James had the day off today as compensation for working last Saturday. Thankfully, he hit Publix after his trip to the bank and his trip to Kaiser to pick up prescriptions. I guess I had a productive day at work, as I got an order out that had to be out today, and put two more orders in Will's box for signature. It's at that time of year that I am wondering if anything is really getting done, and thinking I am ready to proceed with something only to discover I need one more clearance or an updated quotation, and the sheer madness (along with the 80 degree temp in my office) makes me a bit crazy.

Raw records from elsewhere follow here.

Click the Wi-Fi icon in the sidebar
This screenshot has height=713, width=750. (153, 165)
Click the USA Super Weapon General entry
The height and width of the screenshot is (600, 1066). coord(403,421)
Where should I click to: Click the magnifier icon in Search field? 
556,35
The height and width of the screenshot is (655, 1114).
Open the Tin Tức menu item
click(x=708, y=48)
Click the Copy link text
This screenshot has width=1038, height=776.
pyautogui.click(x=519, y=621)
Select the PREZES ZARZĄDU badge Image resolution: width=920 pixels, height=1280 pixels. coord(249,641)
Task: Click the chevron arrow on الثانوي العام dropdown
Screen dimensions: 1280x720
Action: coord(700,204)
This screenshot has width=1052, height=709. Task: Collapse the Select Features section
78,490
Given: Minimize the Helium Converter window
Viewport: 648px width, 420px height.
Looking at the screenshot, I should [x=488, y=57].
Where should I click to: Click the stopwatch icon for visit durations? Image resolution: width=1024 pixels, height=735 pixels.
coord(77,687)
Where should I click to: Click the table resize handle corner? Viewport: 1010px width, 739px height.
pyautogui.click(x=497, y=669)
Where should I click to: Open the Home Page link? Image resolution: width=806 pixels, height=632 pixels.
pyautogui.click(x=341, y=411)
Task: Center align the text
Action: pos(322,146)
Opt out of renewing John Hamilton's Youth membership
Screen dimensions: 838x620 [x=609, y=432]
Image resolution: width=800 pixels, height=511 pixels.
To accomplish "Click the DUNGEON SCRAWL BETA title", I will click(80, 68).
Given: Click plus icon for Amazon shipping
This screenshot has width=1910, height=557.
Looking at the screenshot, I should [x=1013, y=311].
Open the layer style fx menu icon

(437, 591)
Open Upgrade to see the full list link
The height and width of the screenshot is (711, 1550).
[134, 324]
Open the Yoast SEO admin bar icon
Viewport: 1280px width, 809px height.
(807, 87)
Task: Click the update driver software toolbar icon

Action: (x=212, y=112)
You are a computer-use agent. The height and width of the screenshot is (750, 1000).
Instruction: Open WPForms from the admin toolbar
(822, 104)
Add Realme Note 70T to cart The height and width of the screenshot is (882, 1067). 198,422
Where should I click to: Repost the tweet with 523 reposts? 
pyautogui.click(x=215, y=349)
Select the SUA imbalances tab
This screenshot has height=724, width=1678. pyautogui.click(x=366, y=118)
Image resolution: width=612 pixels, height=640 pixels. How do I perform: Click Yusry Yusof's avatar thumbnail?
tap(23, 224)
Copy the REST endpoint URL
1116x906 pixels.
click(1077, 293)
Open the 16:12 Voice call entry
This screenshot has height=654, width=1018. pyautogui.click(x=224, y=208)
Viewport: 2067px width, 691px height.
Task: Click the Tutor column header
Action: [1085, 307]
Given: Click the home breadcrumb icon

We had supper at the West Cobb Diner, and then did the Kroger shopping, so we are free for the weekend, except to go to Nam Dae Mun or one of the other ethnic markets, as James is out of ghee and we can probably use some roasted garlic teriyaki sauce, which none of the regular markets carry. (Not sure I want to go to Nam Dae Mun now, though, as today some drunken driver tore through the parking lot and apparently destroyed nine cars.)

I was thinking about working on a story tonight, but instead found myself immersed in Rinker Buck's book The Oregon Trail, the story of a man and his brother who travel by covered wagon pulled by mules to cover what is left of the Oregon Trail and see how the resulting decades have changed it, from places where the wagon ruts remain in the countryside (as Alistair Cooke showed in the "Gone West" episode of America) to the interstates. It's also a history lesson about mules, covered wagons, and more along the way, I'm sure, and he also talks some about his family. I hadn't really thought about his unusual name until I hit page 95 and he started talking about his father by his full name, Tom Buck.

And then it hit me. I knew this guy Rinker Buck. Oh, not in person, but from a book. In the 1960s Tom Buck, one time associate publisher of Look magazine, published a humorous memoir called But Daddy! about his multiple-child Catholic family. It was one of my favorite books in the Hugh B. Bain junior high school library, and ten or fifteen years ago I found a copy in a used bookstore (or maybe at a book sale, who knows). And I remember Rinker and Nick, and his brother Kernahan, and all the other kids including the cute little sister who got left on the potty seat one day and forgotten in the tumult of all the other kids. And now here I am reading Rinker's book. Absolutely gobsmacking!